SpaceBourne 2 is a single-player, open-universe RPG and third-person shooter game with an abundance of features, including role-playing, mining, trading, piracy, crafting, and deep exploration. The story picks up where it left off in SpaceBourne, but now the player's goal is to build a new empire in the galaxy, with the methods of doing so being completely up to the player.
star trek online. you could technically warp to destinations rather than fast travel but it would be hard to keep that up and ignore them. It even has a race event where the ships have to visit major planets and locations and it even allows for transwarps but because of the race nature you at best can use it for a shortcut or two to optimize the path. They used to have events with hourly rotations and just being up and watching the space map was sorta neat as you would see all these ships trying to do the race. They switched to a format where people could choose it more whenever they want though so it lost that particular community effect.
so for something completely different and focusing solely on the "size" aspect:
the biggest, that i am aware of, game in terms of sheer SIZE involved, is Stellaris:
it's a paradox grand strategy game, not first person at all, so completely different from the other recommendations and probably nothing to do with what you asked for...but if you want something truly MASSIVE...well...can't go much larger than galaxy spanning all out war involving gigantic fleets and armies!
so if power fantasies is something you're interested in, maybe take a look! it's pretty easy to get into, but has a lot of depth (but no requirement) to master later on! and it has a lot of settings regarding game speed and difficulty to tailor it to your tastes.
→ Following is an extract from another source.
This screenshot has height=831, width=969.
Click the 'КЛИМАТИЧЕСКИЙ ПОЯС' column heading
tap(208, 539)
and mods, god help me, the mods; play a couple hours to get to know the game, then definitely get Gigastructural Engineering from the workshop.
short list of ridiculous engineering:
Attack Moons
Behemoth Planetcraft
Neutronstar Gigaforge
Matryoshka Brain
and a bunch, even more ridiculously huge projects!
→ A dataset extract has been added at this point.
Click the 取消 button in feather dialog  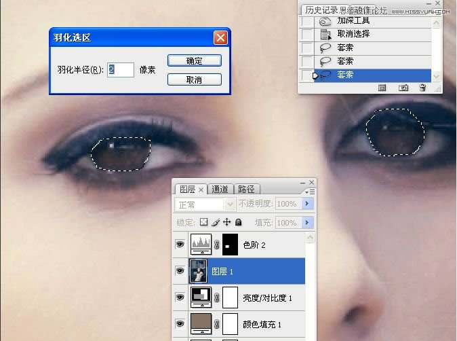(x=195, y=79)
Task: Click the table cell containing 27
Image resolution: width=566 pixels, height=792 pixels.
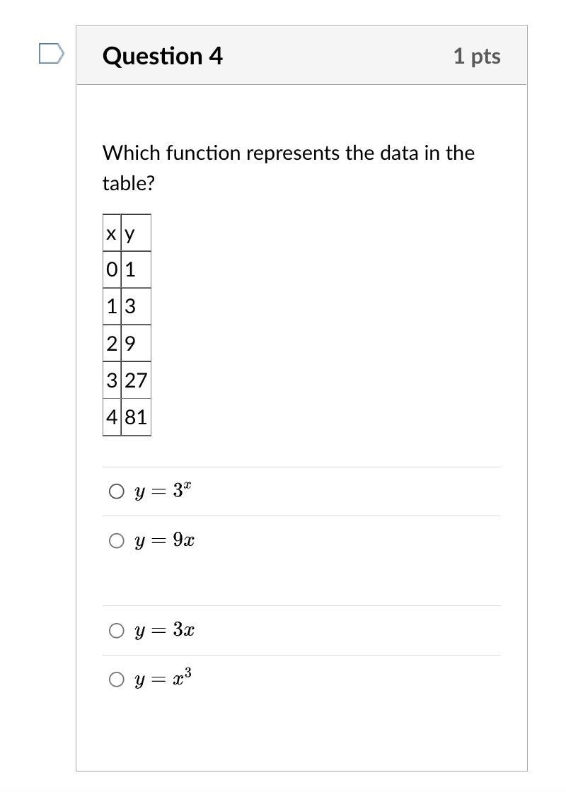Action: [x=136, y=380]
(sidenote: the new DLC subscription on steam is...kinda worth it honestly. not the worst idea, especially to just try it out for a couple hours. i was extremely skeptical, but it's kinda, surprisingly, less predatory than the previous "we'll release 2 20$ DLCs, and 1 30/40$ DLC per year" model...)
Still in early access, and not very pleasant to looking at first glance, but Ostronauts is a start from scratch go anywhere and solve problems space game. On my first play I was pulled over but the cops for salvaging without a license only for the cop to write me a ticket and then start flirting with me. I got his number. Make sure you can cover the cost of the ticket and docking fees before you dock or they won't let you undock. Flight mechanics are very real and you quickly feel like your piloting a space jalopy. RPG system is great too. You unlock skills that level as you use them and need to repair components as they can break down. Slow development by I think one guy, but a work of love for sure.
I'm commenting late, but there is The Precursors which does require Slavjank tolerance, but if you have it, it provides an interesting flavor on a space opera adventure.
I also haven't tried The Tomorrow War which seemingly requires even higher Slavjank tolerance, and probably isn't a top of all time game, but seems interesting if you like peering into strange forgotten games. Warlockracy did a video of this one.
I’ve actually heard of The Precursors before. It was featured in Tehsnakerer’s Playing series.
I don’t know what my tolerance of slavjank is. I’ve played Operation Flashpoint a lot when I was a kid. Does that qualify as slavjank?
Really it just means the sorts of bugs you find with minimal QA testing combined with stilted voice acting, potentially untranslated audio or text, cultural beats that don't quite cross over, and some game design choices that are different than how a game developed alongside western games might do things.
If you can stand this lack of polish, these sorts of games can at least give amusement for their price point.